[SOLVED] Recurring Kernel Problem

Ellster · 10-26-2020, 06:55 AM

Hi all,

I'm dealing with a recurring problem and I just thought someone might be able to tell me what sensible next steps would be to figure out what's causing it.

A few weeks ago I got a Lenovo SL500 and installed Debian 9 with KDE. Around a week ago when I booted it up from standby it gave me the standard login mask and I logged in like normal. Then an error flashed up (too fast to read) and after that I only got a black screen. When I booted it up again, the GUI wouldn't load and after some google and experimentation I figured out the harddrive was full. I booted it with a puppy disc and found that the kernel log was pretty big, chalked it up to kernel error and reinstalled Debian.

Now on Debian 10 it's been working well for the past week, until yesterday while doing some work for Uni I a notice popped up that my drive is almost full. It was late, so I just saved and closed everything and when it wouldn't let me call up the shut down menu, I force shut down. Now when I booted it up (big surprise) it won't boot into GUI.

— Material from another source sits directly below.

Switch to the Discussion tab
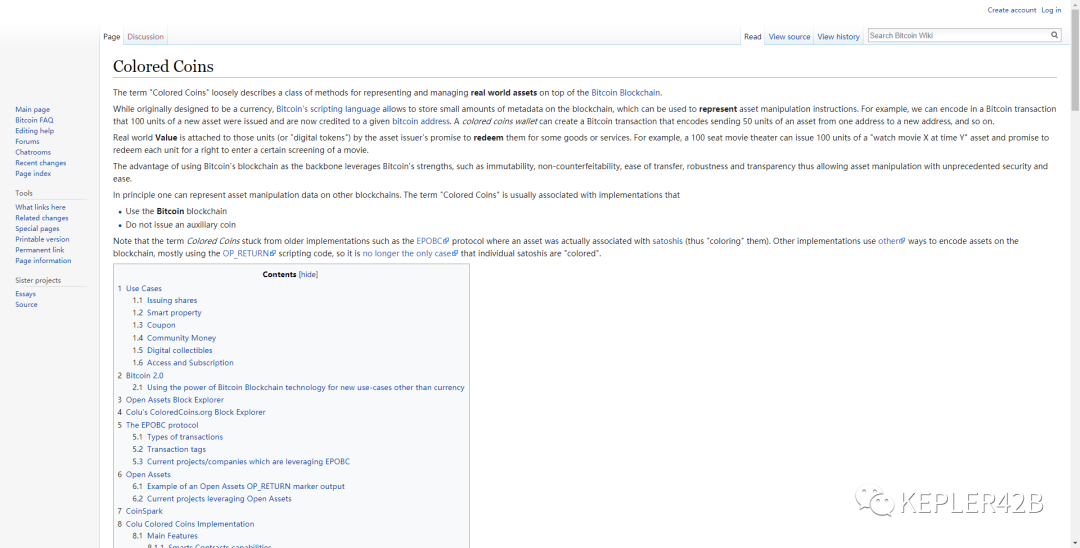Image resolution: width=1080 pixels, height=548 pixels. (x=145, y=37)
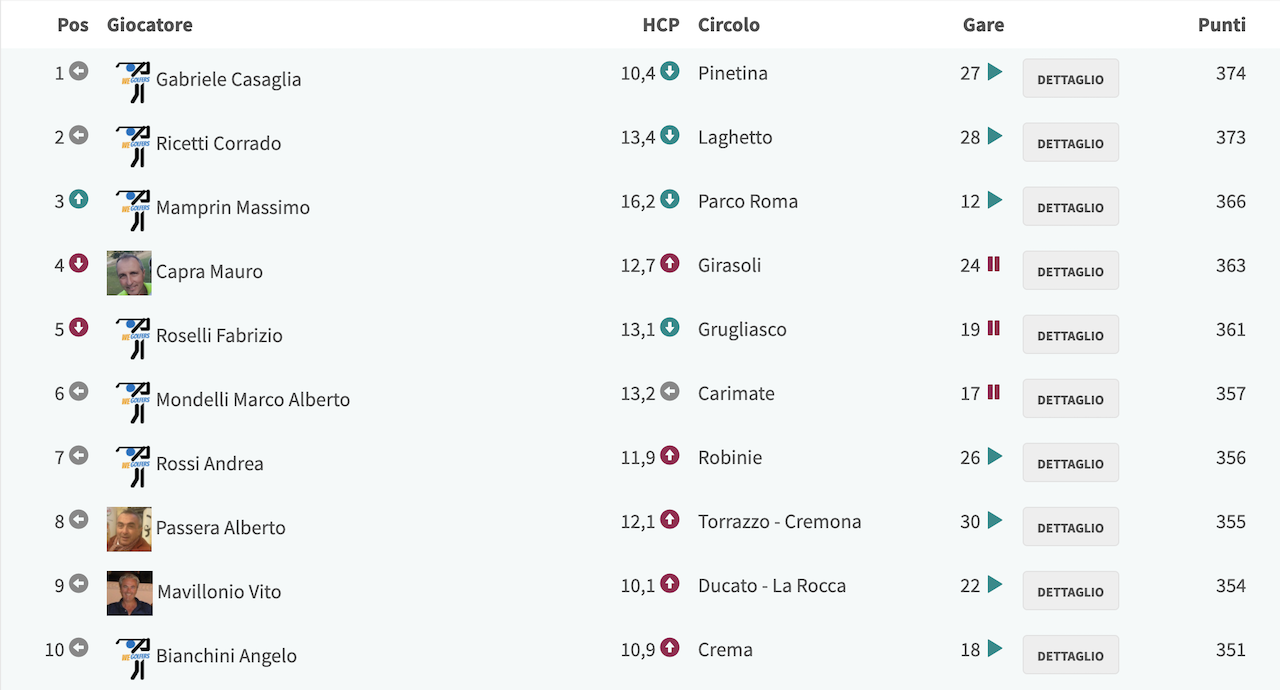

I don't have a problem just reinstalling Debian again, but if I have to do it every week it's going to get pretty time consuming so I'd like to figure out what's causing this. If I recall correctly the first time when I looked through the drive with Puppy Linux there was also around 30GB of full space unaccounted for, but I kind of just stopped looking once I saw the full kernel log. I did try to read the kernel log, but after an hour of stuff scrolling by too fast for me to read and it still going, I just gave up.

So, what should I do / look for now / after I reinstall Debian to figure out what's causing this?

Thanks everyone!

wpeckham · 10-26-2020, 09:03 AM

Quote:

Originally Posted by Ellster

Hi all,

I'm dealing with a recurring problem and I just thought someone might be able to tell me what sensible next steps would be to figure out what's causing it.

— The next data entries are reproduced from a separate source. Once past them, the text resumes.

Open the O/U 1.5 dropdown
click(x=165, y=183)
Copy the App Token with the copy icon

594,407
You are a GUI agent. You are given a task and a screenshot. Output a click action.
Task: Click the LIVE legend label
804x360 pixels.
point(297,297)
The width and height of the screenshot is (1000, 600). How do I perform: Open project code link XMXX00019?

A few weeks ago I got a Lenovo SL500 and installed Debian 9 with KDE. Around a week ago when I booted it up from standby it gave me the standard login mask and I logged in like normal. Then an error flashed up (too fast to read) and after that I only got a black screen. When I booted it up again, the GUI wouldn't load and after some google and experimentation I figured out the harddrive was full. I booted it with a puppy disc and found that the kernel log was pretty big, chalked it up to kernel error and reinstalled Debian.

Now on Debian 10 it's been working well for the past week, until yesterday while doing some work for Uni I a notice popped up that my drive is almost full. It was late, so I just saved and closed everything and when it wouldn't let me call up the shut down menu, I force shut down. Now when I booted it up (big surprise) it won't boot into GUI.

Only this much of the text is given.